The Bill governs the processing of personal data by: (i) government, (ii) companies incorporated in India, and (iii) foreign companies dealing with personal data of individuals in India.

Advantages to Civilians

The proposed Bill gives excessive priority for individual rights on data protection. As per the PDP Bill, citizens’ personal information can’t be collected, processed, and shared without their consent. Only the necessary data will be collected, and same can be used for pre-defined purposes only.

With this Citizens will have a peace of mind about the misuse of their personal data and will also get freedom from unwanted marketing and sales calls and Identity frauds.

The companies are required to be clear and concise on what data is collected, its purpose, how it’s used, where it’ll be stored and for how long the data will be retained.
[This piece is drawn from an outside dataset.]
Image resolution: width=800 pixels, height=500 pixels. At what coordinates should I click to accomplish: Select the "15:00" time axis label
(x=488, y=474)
The Bill also permits customers to move their data from one provider to another and allows users to know the number of companies with whom the data is shared.
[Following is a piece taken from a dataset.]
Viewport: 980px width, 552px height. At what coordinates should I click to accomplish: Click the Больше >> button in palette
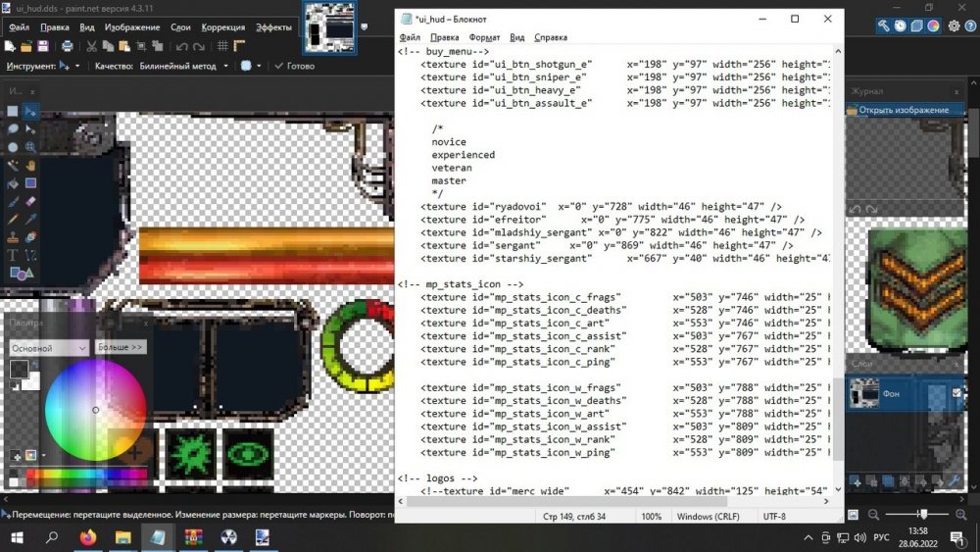click(x=121, y=347)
Criticism on the PDP 2019 Bill

The PDP Bill 2019 landed in controversy for being altered from what was proposed by the expert group in its first draft PDP Bill 2018. The Indian government wants to allow law enforcement agencies and authorized third parties to have access to citizen personal data. In other words, it will exempt any government agency from legal obligations. Industry experts have opinion that this may lead to data misuse. So, the controversy has led to a resistance, and delayed the passing of the bill.

PDP Impact on Businesses

This bill is a revolutionary step for India towards building the significant base of ‘trusted’ digital India services. It’ll change the way of business for all SMB companies, due to restriction on Data localization, establishment of Data Protection Authority, stringent penalty clauses and un-accounted Government agencies access of data. Considering the Stringent compliance & policies, and requirement of dedicated Data Protection Officers, most global firms will face challenges in-terms of increased compliance costs and boundation.


Currently the bill is pending for consultation under the Joint committee – with 20 members from the Lok Sabha or lower house, and 10 from the Rajya Sabha (upper house) and awaited to submit its report on same.

We look forward to the Draft Bill being recognised as a law in the forthcoming Monsoon session 2020.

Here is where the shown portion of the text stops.